§ WHAT YOU WILL DO:
Among the lines below, tally those holding the string "Given" and give the total only.

BEGIN RECORDS SHOWN

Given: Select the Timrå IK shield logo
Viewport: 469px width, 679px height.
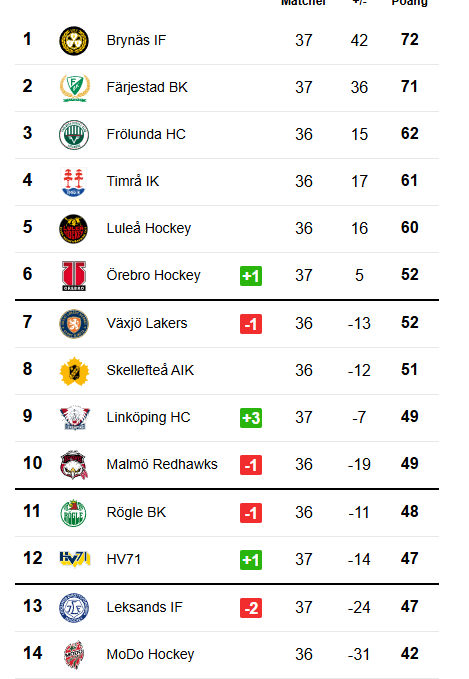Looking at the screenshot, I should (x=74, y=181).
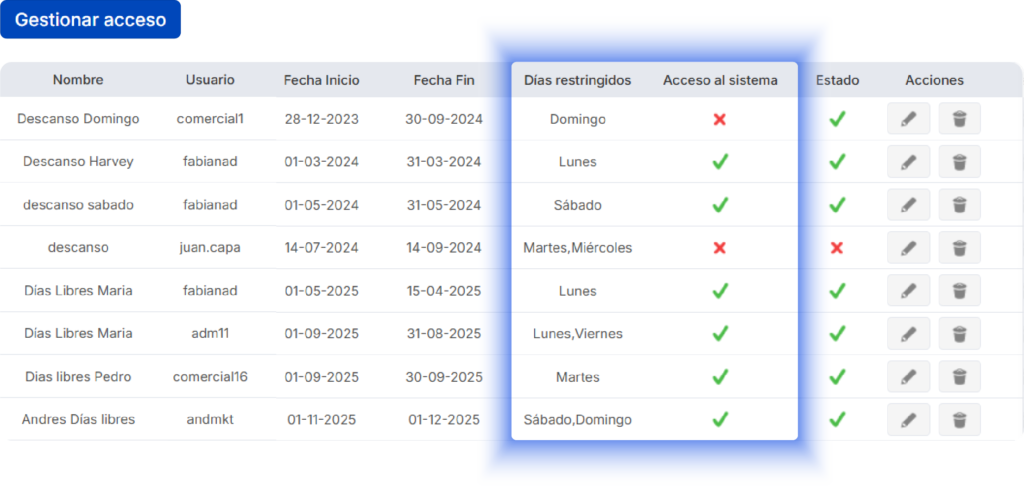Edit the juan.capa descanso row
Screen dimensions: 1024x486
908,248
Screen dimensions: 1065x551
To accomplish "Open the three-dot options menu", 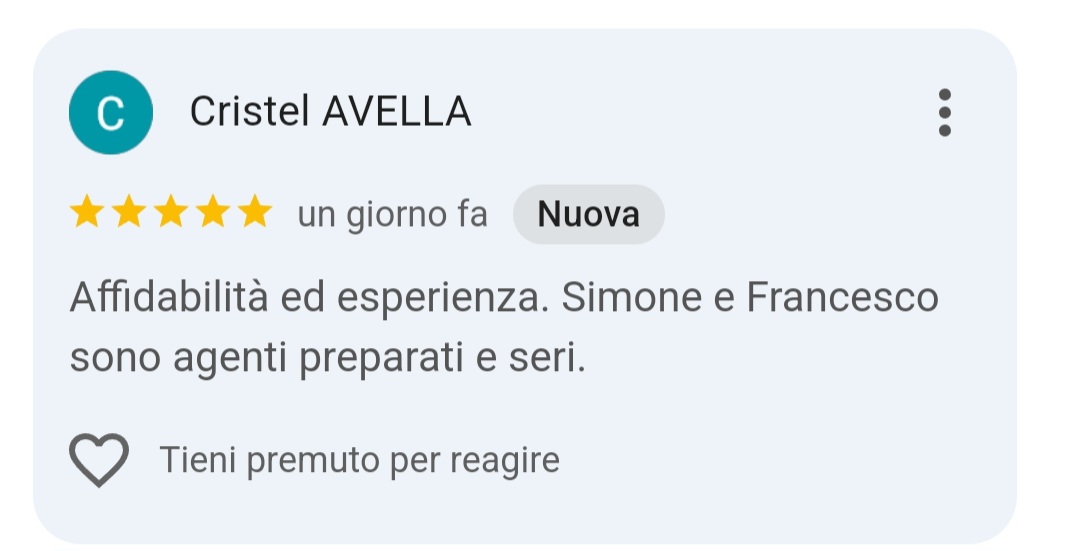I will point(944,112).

END RECORDS SHOWN
BEGIN RECORDS SHOWN

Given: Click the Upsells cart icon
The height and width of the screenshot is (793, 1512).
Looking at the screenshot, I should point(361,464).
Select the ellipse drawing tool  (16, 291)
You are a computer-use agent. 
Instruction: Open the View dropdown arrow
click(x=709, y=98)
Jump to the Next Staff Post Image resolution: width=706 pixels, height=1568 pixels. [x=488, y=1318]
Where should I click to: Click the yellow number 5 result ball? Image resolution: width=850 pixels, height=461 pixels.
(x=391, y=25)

END RECORDS SHOWN

§ RESULT BELOW:
2